Go has no null. Use sql.Null* types. Check Valid before use.
Context and cancellation
Long queries can hang. You need a way to cancel them. database/sql supports context.Context. Use QueryContext and ExecContext instead of Query and Exec. Pass a context with a timeout or cancellation.
import "context"
ctx, cancel := context.WithTimeout(context.Background(), 5*time.Second)
defer cancel()
rows, err := db.QueryContext(ctx, "SELECT * FROM heavy_table")
if err != nil {
return err
}
defer rows.Close()
context.Context always goes as the first parameter in functions that accept it. The convention is to name the variable ctx. Functions that take a context should respect cancellation and deadlines. If the context is cancelled, the query stops and returns an error. This prevents goroutine leaks and resource exhaustion.
Context is plumbing. Run it through every long-lived call site.
The CGO dependency
The go-sqlite3 driver uses CGO. It wraps the SQLite C library. This means you need a C compiler to build your program. If you are on macOS or Windows, you might need to install gcc or a compatible toolchain. Cross-compilation is harder. If you build on macOS and deploy to Linux, you need a Linux C compiler or a cross-compilation setup.

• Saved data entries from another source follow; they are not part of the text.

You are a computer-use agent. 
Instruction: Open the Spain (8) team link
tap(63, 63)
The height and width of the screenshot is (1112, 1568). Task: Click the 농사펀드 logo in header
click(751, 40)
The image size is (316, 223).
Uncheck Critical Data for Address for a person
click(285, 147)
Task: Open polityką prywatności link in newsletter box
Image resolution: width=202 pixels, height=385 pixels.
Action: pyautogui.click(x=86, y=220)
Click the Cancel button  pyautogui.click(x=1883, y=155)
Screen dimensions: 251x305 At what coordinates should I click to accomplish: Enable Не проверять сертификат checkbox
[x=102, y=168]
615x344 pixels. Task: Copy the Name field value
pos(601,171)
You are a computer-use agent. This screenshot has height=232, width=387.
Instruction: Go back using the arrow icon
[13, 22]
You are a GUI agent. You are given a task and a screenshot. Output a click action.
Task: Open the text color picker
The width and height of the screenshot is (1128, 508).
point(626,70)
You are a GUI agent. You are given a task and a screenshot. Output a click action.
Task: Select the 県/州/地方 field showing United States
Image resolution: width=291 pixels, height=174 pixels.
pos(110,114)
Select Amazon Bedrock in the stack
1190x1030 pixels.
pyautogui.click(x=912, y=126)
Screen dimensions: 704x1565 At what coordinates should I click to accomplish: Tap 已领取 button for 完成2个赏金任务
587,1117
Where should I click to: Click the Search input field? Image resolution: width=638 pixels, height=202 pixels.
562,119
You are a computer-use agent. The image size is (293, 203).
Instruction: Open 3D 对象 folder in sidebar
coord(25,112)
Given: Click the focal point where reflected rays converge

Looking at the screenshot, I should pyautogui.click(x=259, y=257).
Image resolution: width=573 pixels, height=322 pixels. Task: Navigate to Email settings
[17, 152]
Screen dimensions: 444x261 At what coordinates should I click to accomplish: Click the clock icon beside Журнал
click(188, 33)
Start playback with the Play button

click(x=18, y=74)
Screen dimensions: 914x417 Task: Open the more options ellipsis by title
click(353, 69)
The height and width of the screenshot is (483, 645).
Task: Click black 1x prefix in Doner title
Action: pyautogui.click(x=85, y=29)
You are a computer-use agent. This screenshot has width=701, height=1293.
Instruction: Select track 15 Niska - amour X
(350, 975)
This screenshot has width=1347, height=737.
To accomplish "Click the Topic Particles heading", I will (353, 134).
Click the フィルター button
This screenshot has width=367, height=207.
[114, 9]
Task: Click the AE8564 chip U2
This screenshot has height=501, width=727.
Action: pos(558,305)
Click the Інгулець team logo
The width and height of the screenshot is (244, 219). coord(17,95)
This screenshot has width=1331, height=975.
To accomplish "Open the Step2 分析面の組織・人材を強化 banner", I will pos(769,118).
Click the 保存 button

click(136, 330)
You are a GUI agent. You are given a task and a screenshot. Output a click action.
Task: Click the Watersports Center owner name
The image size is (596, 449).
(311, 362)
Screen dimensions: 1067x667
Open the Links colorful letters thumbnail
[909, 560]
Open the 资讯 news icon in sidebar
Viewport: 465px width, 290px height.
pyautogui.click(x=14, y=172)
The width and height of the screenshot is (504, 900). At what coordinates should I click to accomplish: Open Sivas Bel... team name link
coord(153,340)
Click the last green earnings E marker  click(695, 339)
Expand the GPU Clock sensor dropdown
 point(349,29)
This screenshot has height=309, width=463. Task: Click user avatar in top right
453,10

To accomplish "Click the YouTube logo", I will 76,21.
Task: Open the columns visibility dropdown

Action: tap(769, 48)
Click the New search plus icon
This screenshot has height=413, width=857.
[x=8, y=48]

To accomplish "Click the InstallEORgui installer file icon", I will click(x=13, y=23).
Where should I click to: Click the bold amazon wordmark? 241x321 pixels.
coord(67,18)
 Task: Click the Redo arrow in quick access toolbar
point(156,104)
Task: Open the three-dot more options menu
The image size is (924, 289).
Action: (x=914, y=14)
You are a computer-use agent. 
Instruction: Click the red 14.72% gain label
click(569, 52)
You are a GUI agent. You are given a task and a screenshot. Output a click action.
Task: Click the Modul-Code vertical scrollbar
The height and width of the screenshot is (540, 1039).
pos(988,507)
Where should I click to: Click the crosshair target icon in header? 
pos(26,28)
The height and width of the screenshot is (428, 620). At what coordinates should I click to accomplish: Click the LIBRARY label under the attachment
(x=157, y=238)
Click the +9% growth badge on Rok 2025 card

If you want to avoid CGO, use modernc.org/sqlite. This is a pure Go implementation of SQLite. It has no C dependencies. Builds are simpler. Cross-compilation works out of the box. Performance is comparable for most workloads.
import (
"database/sql"
_ "modernc.org/sqlite" // pure Go SQLite driver
)
The driver name is sqlite. The API is the same. You can swap drivers by changing the import and driver name.
CGO adds build complexity. Use pure Go drivers if you need simple builds or cross-compilation.
Pitfalls and errors
The most common runtime surprise is sql.ErrNoRows. If you use QueryRow and the query matches nothing, Scan returns this error. You must check for it. The compiler will not help here. Another trap is concurrency. SQLite writes lock the file. If you have multiple goroutines writing simultaneously, you will get "database is locked" errors. The *sql.DB pool helps, but SQLite has limits. For write-heavy workloads, set db.SetMaxOpenConns(1) to serialize writes, or enable WAL mode in the connection string.
// Enable Write-Ahead Logging for better concurrency.
db, err := sql.Open("sqlite3", "test.db?_journal_mode=WAL")
WAL mode allows readers and writers to proceed concurrently. It improves performance for mixed workloads.
If you forget to import a package, the compiler rejects the program with undefined: sql. If you import a package but don't use it, you get imported and not used. The blank import _ suppresses the unused error because you are importing for side effects.
Check ErrNoRows. Serialize writes if you hit locks. Use WAL for concurrency.
Decision matrix
Use SQLite when you need SQL queries, ACID transactions, and zero configuration for a single-process application.
Use a client-server database like PostgreSQL when multiple processes or machines need to share the same data simultaneously.
Use a key-value store like BoltDB when you only need simple get/set operations and want to avoid the overhead of SQL parsing.
Use an in-memory map when the data is transient and performance is the only concern.
Use database/sql with a different driver when you want to write code that can swap databases later without changing query logic.
Pick the tool that matches your concurrency needs.